─── Provided data ───

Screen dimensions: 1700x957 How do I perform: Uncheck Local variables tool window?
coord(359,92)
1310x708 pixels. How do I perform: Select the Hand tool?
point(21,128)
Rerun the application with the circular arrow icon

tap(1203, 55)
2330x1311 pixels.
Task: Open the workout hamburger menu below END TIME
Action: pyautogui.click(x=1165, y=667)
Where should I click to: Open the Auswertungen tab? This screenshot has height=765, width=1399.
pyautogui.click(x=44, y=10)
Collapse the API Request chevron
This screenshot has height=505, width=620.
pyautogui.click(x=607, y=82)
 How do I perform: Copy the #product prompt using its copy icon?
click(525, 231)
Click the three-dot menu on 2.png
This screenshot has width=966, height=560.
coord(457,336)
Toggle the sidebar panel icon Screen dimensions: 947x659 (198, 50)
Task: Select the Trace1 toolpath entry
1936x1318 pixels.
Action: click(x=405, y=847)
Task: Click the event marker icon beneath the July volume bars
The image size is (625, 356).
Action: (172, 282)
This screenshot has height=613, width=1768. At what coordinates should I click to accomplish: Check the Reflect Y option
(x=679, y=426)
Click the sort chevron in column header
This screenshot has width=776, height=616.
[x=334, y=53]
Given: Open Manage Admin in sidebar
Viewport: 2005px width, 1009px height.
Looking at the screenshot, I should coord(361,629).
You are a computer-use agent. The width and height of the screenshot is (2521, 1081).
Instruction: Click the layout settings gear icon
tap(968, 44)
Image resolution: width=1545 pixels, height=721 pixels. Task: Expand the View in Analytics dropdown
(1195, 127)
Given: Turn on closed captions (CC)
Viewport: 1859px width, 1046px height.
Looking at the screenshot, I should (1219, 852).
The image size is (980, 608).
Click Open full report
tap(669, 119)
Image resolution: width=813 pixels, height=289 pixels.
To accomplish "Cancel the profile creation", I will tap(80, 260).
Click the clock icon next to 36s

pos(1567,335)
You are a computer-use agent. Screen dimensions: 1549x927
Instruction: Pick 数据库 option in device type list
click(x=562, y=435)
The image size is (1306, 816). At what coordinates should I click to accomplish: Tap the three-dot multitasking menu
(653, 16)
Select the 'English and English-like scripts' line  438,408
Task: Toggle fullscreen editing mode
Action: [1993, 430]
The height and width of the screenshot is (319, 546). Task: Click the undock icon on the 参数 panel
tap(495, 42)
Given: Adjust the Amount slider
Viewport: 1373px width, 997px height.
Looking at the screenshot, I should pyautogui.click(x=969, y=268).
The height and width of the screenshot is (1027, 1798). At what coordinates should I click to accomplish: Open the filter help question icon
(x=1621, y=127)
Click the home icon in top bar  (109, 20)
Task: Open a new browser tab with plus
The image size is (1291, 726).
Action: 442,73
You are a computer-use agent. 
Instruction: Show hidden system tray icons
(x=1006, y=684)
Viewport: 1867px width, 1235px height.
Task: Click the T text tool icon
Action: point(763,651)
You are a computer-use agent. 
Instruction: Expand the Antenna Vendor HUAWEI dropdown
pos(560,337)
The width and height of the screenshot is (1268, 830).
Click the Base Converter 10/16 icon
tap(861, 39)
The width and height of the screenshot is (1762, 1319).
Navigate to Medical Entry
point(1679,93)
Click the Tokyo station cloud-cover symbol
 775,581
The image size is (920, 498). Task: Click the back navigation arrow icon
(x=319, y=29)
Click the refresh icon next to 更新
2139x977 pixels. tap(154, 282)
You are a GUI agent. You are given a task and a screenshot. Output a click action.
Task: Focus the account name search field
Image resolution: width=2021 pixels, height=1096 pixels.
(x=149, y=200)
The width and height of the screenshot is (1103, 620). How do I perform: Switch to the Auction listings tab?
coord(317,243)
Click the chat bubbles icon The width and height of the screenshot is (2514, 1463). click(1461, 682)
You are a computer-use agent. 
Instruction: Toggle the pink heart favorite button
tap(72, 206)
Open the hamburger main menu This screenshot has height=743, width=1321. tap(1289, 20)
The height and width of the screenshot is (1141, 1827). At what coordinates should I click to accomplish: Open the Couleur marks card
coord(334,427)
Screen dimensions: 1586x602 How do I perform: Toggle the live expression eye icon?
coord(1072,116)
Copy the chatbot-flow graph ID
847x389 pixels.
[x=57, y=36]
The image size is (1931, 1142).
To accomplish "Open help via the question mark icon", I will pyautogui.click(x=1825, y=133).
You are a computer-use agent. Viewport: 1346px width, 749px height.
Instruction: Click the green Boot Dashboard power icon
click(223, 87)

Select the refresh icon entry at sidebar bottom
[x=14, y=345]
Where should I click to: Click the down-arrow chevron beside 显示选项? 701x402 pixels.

───

Copy each line from the entries above that has the word "agent" in it.

* [Result of this exercise]
You are a computer-use agent. The width and height of the screenshot is (2521, 1081).
You are a computer-use agent. Screen dimensions: 1549x927
You are a computer-use agent. 
You are a computer-use agent. 
You are a GUI agent. You are given a task and a screenshot. Output a click action.
You are a computer-use agent. 
You are a computer-use agent. Viewport: 1346px width, 749px height.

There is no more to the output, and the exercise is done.